-- start of Provided text --

- Title screen from season two
- Genre: Drama; Psychological thriller;
- Created by: Ben Watkins
- Starring: Ron Perlman; Dana Delany; Andre Royo; Garret Dillahunt; Alona Tal; Emayatzy Corinealdi; Julian Morris; Elizabeth McLaughlin;
- Opening theme: "An Honest Man", performed by Fantastic Negrito
- Country of origin: United States
- Original language: English
- No. of seasons: 2
- No. of episodes: 20

Production
- Executive producers: Marc Forster; Ron Pearlman; Ben Watkins; Brian Wilkins; Jillian Kugler; Jeff King;
- Production location: Los Angeles
- Running time: 45–66 min
- Production companies: Universal Television; Alcon Television Group;

Original release
- Network: Amazon Prime Video
- Release: August 28, 2014 – March 10, 2017

= Hand of God (TV series) =

2014 American drama series

Hand of God is an American drama television series created by Ben Watkins. The premiere episode is one of two drama pilots that Amazon streamed online in August 2014, along with Hysteria. Viewers were allowed to offer their opinions about the pilot before the studio decided whether or not to place an order for the entire series. In October 2014, Hand of God was ordered to full series by Amazon Studios.

-- end of Provided text --
-- start of Listing --

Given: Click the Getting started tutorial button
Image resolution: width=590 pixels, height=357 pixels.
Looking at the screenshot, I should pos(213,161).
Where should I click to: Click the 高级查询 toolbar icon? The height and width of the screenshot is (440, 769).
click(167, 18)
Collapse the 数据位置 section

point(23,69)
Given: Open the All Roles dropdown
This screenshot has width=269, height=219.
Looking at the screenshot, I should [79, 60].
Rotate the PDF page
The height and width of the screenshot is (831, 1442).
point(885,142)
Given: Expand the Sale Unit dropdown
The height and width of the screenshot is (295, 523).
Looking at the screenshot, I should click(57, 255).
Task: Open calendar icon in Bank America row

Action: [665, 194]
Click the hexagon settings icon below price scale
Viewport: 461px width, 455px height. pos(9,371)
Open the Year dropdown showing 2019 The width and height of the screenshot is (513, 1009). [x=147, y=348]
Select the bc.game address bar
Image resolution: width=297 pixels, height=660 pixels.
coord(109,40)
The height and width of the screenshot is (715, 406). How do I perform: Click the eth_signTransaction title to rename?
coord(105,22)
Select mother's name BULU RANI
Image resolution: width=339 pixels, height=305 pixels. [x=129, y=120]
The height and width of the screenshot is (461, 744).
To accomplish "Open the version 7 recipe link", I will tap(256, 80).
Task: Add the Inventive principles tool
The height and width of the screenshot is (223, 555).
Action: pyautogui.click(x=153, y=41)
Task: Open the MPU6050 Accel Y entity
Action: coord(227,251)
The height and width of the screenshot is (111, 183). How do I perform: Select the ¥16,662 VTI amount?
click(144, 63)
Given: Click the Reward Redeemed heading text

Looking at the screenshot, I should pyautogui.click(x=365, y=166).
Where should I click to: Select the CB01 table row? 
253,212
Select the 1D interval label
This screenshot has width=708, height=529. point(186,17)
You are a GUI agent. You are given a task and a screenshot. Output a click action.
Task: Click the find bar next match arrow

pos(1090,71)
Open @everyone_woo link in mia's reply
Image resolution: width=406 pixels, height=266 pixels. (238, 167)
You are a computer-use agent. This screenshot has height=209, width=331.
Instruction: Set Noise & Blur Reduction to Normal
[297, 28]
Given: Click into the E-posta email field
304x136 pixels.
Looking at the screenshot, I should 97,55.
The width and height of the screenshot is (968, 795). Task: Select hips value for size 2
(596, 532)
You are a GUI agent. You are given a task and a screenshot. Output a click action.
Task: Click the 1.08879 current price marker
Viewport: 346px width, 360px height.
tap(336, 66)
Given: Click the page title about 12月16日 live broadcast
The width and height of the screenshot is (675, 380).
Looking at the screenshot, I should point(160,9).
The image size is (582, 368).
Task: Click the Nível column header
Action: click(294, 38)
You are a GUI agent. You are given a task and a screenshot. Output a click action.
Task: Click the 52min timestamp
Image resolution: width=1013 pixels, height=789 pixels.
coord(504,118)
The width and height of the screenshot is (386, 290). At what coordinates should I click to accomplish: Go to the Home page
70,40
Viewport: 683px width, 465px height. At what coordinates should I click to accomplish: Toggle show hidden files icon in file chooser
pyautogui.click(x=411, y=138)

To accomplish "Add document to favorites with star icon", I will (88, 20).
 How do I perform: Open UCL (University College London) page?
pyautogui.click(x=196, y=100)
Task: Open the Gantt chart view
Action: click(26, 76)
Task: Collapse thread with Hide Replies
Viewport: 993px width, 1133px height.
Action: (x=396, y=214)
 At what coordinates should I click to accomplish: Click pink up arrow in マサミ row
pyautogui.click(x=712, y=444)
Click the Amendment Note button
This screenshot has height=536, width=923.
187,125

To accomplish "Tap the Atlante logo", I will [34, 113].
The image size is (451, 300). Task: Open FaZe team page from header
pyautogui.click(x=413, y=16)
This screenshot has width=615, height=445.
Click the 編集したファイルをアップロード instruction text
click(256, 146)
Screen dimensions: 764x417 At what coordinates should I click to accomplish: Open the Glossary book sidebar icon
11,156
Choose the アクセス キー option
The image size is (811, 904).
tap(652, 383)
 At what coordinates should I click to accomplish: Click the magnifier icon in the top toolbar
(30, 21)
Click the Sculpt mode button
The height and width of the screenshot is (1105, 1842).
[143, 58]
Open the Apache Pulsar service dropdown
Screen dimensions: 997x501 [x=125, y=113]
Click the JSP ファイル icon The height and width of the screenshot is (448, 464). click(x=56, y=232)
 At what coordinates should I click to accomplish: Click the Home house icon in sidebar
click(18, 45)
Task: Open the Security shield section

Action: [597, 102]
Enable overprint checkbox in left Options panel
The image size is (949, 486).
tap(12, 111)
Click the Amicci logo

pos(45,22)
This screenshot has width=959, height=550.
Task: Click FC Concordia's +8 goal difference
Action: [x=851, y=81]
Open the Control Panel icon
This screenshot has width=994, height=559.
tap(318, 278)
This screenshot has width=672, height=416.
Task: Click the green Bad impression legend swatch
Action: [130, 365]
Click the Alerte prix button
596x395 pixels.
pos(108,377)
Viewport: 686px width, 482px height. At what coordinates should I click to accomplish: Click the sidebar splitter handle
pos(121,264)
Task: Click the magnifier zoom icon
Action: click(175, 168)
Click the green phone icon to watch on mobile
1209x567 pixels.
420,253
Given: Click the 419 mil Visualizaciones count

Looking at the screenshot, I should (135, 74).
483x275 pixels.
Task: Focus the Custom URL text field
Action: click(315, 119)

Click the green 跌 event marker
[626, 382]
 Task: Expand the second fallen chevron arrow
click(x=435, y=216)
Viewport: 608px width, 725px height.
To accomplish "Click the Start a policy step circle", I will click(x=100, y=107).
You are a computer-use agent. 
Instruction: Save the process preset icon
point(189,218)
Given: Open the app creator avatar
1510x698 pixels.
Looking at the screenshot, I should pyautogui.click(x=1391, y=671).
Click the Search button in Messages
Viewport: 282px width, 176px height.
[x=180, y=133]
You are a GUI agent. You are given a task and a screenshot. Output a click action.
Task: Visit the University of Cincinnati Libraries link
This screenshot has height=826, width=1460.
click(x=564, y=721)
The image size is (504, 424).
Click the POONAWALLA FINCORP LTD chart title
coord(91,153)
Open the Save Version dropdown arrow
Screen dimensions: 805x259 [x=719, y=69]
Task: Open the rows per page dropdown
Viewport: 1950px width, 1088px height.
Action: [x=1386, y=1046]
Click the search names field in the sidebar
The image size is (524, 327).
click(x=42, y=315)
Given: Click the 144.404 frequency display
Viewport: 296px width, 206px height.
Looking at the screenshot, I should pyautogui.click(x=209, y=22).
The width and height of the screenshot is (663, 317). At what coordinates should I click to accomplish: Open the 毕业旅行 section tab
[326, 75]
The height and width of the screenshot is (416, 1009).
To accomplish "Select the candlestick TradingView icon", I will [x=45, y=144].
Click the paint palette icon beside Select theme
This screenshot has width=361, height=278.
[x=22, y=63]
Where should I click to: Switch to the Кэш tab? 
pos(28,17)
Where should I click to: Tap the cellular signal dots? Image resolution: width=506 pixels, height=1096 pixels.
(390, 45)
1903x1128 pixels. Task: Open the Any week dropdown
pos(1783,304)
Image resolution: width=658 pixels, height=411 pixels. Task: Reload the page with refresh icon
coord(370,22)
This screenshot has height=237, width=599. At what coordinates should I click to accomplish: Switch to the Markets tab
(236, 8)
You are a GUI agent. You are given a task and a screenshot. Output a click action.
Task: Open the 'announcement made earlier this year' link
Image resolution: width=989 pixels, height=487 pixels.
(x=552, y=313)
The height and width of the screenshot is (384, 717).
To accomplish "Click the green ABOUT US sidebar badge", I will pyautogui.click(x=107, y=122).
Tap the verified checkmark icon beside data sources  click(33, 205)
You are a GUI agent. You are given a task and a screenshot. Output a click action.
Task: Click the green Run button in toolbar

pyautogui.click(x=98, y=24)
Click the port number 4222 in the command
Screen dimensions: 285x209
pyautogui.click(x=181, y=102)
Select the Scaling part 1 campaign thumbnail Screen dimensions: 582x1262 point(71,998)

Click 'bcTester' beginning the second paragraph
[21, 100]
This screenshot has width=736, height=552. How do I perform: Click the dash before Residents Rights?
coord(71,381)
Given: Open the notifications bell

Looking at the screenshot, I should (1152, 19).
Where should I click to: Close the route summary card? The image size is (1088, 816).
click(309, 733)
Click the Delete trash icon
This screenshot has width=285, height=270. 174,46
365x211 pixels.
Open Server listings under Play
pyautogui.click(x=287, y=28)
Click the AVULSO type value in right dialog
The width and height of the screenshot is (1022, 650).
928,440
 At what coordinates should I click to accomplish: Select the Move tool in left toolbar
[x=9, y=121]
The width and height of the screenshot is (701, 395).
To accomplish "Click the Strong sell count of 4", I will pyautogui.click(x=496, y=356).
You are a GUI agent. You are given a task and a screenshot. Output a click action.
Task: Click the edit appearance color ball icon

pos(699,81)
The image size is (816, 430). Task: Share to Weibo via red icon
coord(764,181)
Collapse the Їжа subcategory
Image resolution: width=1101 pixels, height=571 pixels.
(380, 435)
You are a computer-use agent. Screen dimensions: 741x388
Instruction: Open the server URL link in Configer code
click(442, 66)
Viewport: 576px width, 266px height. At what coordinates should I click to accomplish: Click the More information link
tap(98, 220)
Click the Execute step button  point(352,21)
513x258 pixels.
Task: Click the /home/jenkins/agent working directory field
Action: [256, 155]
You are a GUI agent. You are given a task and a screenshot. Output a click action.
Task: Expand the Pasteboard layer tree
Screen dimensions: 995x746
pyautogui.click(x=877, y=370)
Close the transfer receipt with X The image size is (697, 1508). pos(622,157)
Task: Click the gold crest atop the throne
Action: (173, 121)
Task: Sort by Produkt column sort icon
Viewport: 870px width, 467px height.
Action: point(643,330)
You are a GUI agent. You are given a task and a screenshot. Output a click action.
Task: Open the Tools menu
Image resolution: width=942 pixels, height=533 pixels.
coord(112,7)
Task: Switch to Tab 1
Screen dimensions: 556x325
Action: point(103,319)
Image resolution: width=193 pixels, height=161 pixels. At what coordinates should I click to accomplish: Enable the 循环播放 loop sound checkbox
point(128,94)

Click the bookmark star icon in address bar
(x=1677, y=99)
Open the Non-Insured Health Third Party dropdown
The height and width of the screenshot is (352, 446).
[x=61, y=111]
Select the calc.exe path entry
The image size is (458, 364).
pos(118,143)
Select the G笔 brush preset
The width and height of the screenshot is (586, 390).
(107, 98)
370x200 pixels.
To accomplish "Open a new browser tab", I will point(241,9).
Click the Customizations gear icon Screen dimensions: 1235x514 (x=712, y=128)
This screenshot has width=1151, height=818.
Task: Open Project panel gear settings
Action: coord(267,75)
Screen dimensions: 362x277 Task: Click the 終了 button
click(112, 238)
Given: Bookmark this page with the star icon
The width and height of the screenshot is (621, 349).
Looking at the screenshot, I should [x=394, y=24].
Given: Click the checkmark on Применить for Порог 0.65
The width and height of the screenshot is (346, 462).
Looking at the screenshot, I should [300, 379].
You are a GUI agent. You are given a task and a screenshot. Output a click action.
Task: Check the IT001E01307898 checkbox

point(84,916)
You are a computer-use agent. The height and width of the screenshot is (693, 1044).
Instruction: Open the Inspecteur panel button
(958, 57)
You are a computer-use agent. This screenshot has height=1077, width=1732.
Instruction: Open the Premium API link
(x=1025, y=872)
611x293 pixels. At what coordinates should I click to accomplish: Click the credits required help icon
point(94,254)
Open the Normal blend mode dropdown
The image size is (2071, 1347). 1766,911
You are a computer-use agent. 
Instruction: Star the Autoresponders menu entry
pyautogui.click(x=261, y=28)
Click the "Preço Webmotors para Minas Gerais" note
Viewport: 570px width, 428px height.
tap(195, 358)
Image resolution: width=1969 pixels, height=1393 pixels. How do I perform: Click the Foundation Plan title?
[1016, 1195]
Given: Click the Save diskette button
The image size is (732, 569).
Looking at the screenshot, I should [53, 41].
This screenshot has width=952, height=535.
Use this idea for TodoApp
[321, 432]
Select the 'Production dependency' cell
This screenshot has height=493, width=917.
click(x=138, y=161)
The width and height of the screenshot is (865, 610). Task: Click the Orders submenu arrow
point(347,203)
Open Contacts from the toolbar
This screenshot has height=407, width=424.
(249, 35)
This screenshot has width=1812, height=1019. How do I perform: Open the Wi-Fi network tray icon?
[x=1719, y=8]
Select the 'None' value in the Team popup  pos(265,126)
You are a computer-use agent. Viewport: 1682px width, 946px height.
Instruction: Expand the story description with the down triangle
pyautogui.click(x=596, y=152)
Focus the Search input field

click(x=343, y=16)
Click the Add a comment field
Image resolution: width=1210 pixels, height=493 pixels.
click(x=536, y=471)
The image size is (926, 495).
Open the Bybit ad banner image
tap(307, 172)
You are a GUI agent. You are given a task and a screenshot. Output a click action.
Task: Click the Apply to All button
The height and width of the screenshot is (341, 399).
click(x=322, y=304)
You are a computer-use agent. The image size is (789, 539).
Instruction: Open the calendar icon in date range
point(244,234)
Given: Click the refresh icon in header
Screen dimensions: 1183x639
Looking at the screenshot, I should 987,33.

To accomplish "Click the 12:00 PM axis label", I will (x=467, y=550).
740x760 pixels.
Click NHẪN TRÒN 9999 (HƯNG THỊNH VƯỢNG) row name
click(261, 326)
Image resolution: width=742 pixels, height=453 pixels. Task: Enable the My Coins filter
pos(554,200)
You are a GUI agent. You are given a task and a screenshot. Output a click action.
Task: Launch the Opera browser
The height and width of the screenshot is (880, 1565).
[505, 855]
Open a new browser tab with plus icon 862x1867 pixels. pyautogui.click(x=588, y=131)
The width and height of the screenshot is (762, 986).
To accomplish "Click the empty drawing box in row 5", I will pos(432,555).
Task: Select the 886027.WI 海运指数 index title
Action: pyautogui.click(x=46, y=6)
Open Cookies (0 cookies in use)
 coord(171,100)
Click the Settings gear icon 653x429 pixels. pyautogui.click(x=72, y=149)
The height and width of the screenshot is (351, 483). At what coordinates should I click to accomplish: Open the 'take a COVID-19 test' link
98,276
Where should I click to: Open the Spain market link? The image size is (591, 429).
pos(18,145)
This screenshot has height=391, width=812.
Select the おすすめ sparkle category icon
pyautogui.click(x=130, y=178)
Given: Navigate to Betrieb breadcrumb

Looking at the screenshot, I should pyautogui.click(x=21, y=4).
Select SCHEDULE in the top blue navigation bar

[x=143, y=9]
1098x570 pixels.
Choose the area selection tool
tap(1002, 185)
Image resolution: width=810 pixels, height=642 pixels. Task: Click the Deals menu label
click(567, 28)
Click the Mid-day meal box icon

-- end of Listing --

▸ **Task set**
1. Print the lines of the records starting with the line containing "Task: Open calendar icon in Bank America row" and going on through the line containing "coord(109,40)".
2. Pick up the passage on the Hand of God TV series right after its final sentence and keep writing.

▸ **Answers provided**
1.
Task: Open calendar icon in Bank America row

Action: [665, 194]
Click the hexagon settings icon below price scale
Viewport: 461px width, 455px height. pos(9,371)
Open the Year dropdown showing 2019 The width and height of the screenshot is (513, 1009). [x=147, y=348]
Select the bc.game address bar
Image resolution: width=297 pixels, height=660 pixels.
coord(109,40)

2.
The series officially premiered on September 4, 2015. A second season was ordered in December 2015, which premiered on March 10, 2017. On September 15, 2016, Amazon Studios announced that the series would end after the second season.

==Plot==
Hand of God follows Pernell Harris (Ron Perlman), a corrupt judge who suffers a breakdown and believes that God is compelling him onto a path of vigilante justice. He becomes a member of a church called Hand of God, which proves to be a dangerous cult.

==Cast==
===Main===
- Ron Perlman as Pernell Harris
- Dana Delany as Crystal Harris
- Andre Royo as Robert "Bobo" Boston
- Garret Dillahunt as KD
- Alona Tal as Jocelyn Harris
- Emayatzy Corinealdi as Tessie Graham
- Julian Morris as Paul Curtis
- Elizabeth McLaughlin as Alicia Hopkins

===Recurring===

- Johnny Ferro as PJ Harris (Pernell Jr.)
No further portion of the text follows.